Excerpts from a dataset
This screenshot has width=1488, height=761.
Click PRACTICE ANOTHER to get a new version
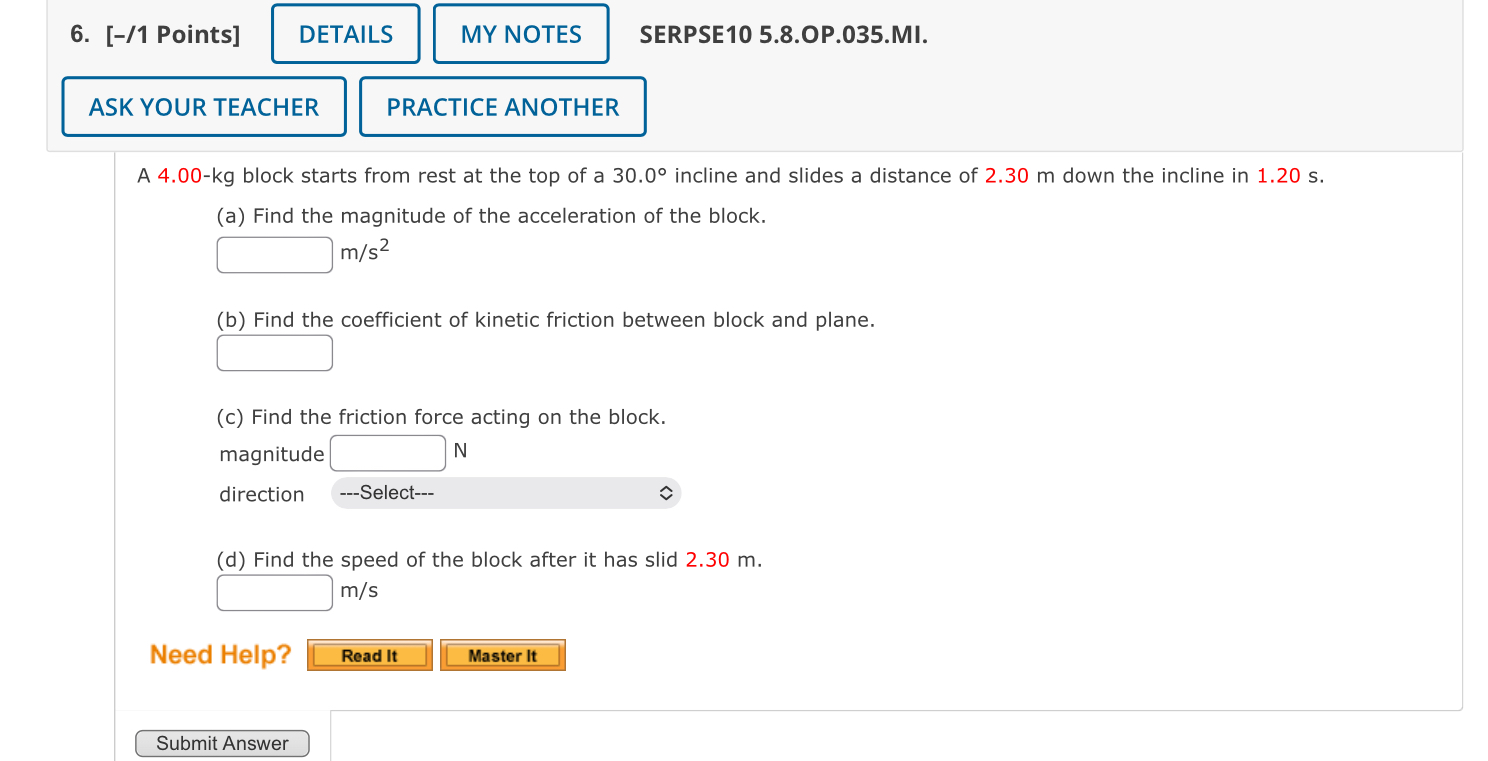point(502,106)
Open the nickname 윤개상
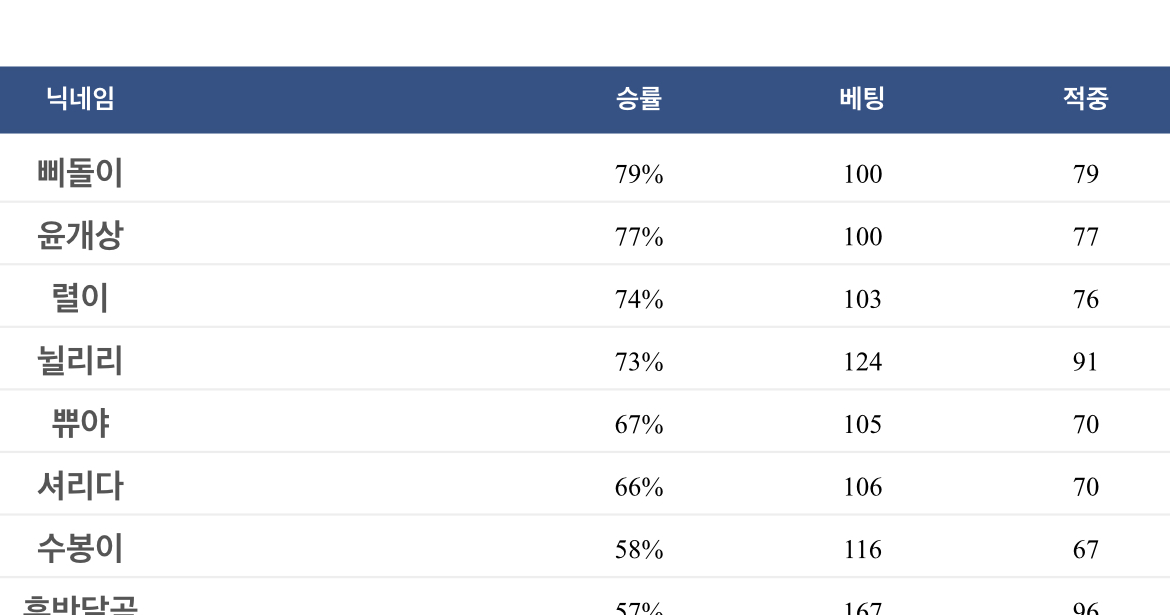The width and height of the screenshot is (1170, 615). [x=80, y=235]
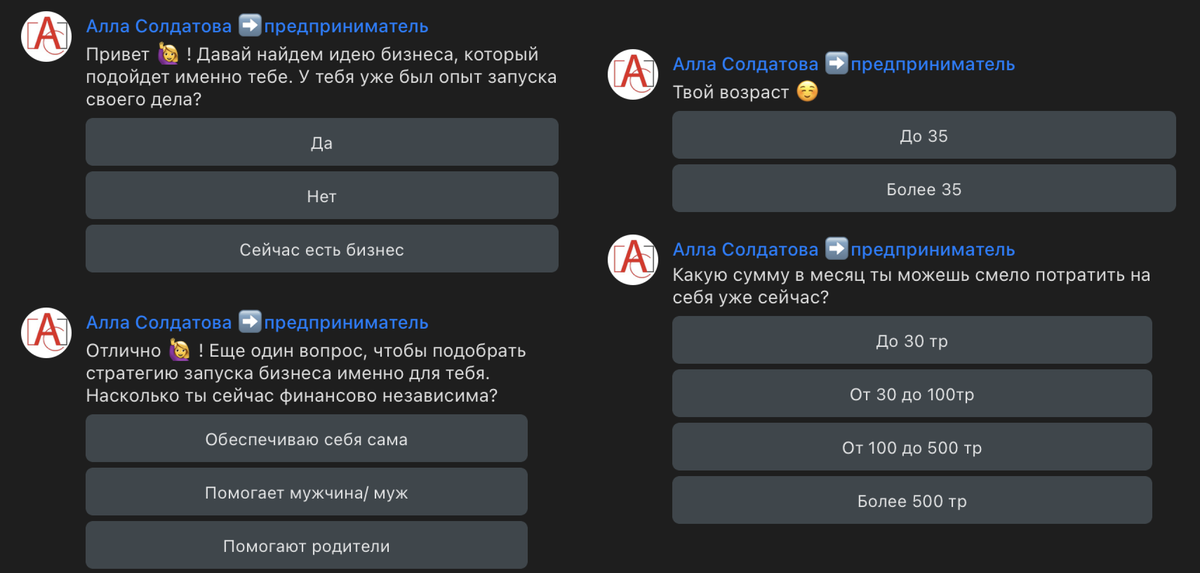Select 'Помогает мужчина/ муж' option
The height and width of the screenshot is (573, 1200).
[306, 492]
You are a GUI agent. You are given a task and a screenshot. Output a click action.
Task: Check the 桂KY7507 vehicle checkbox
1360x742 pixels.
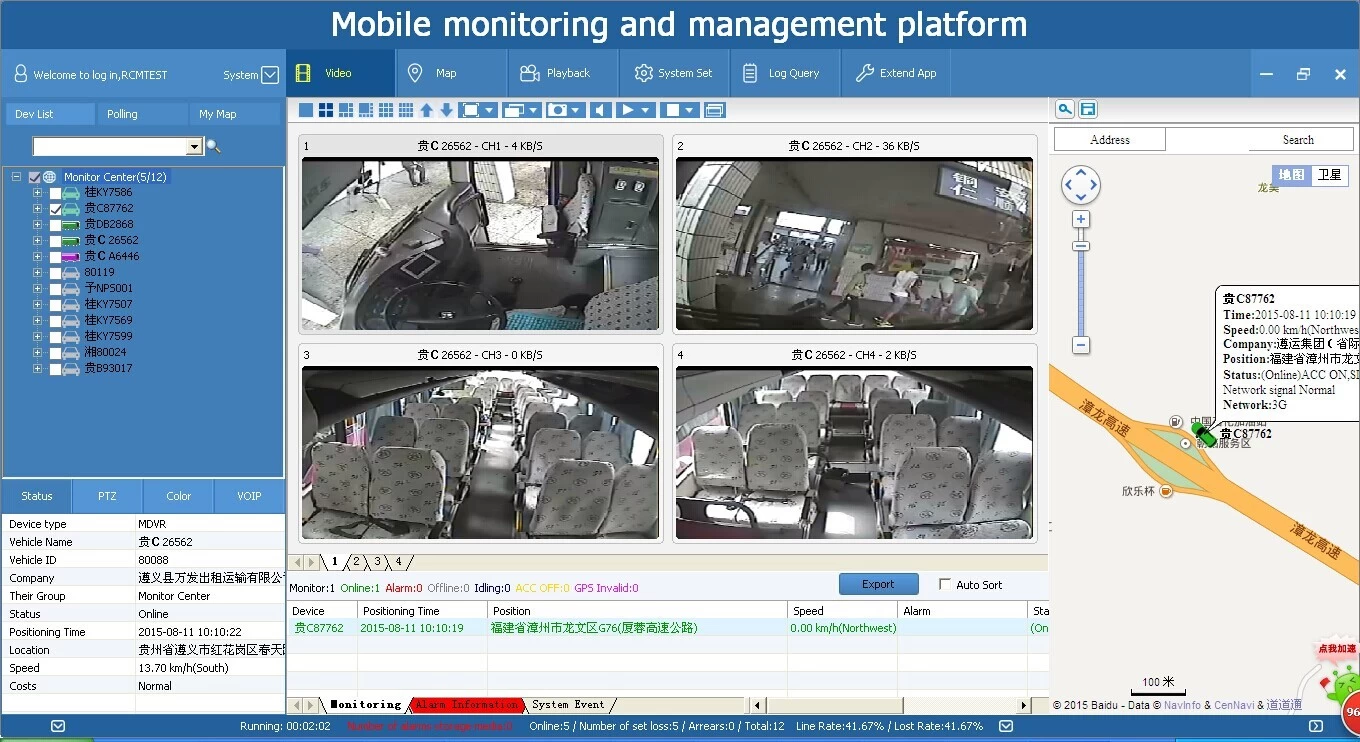[x=55, y=304]
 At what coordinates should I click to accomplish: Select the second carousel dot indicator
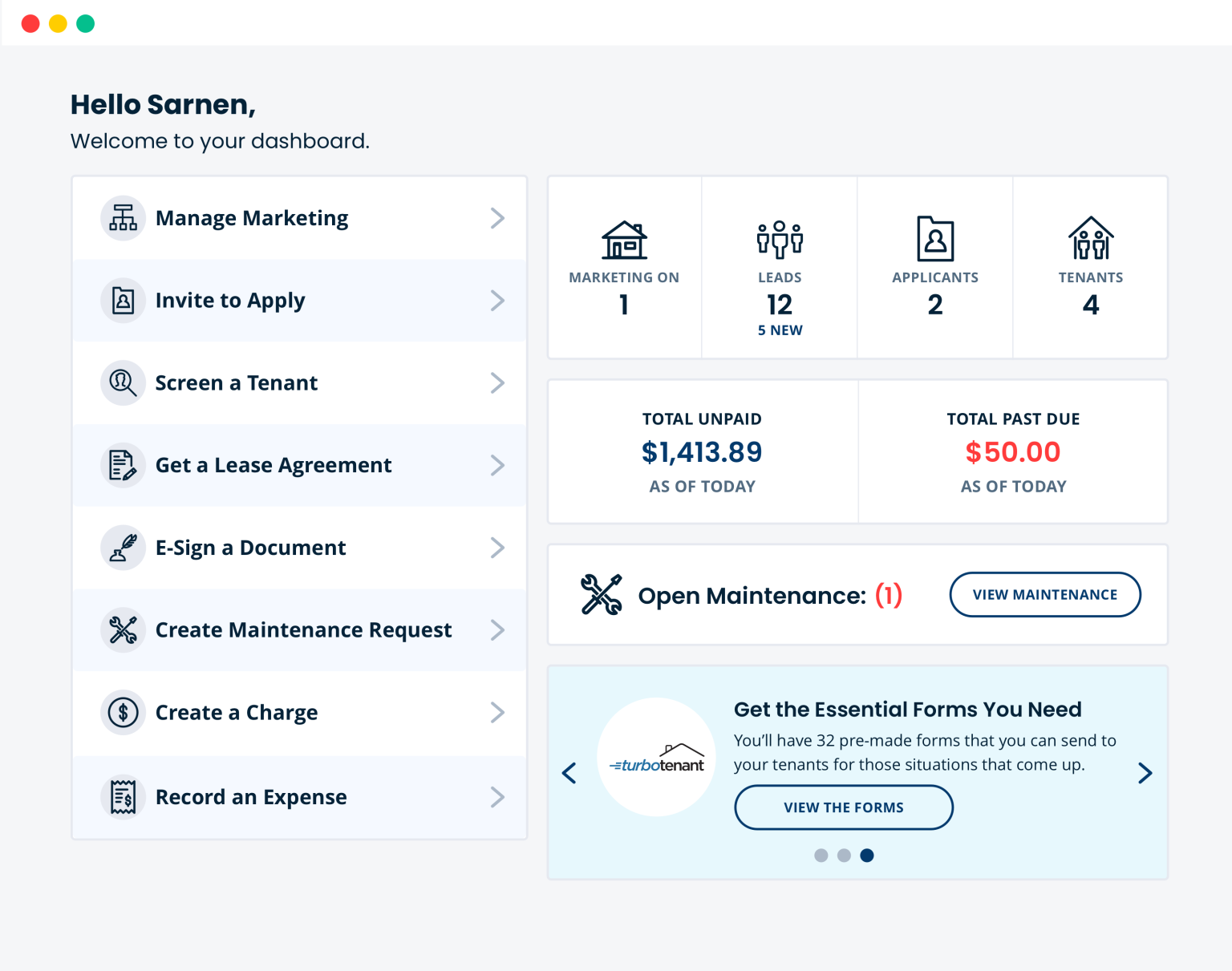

Required work
Leave every picture out and write out, word for word, the lines from the one that contains "1360x742 pixels." through the last line of the records.

Task result
1360x742 pixels.
[x=55, y=304]
 At what coordinates should I click to accomplish: Select the second carousel dot indicator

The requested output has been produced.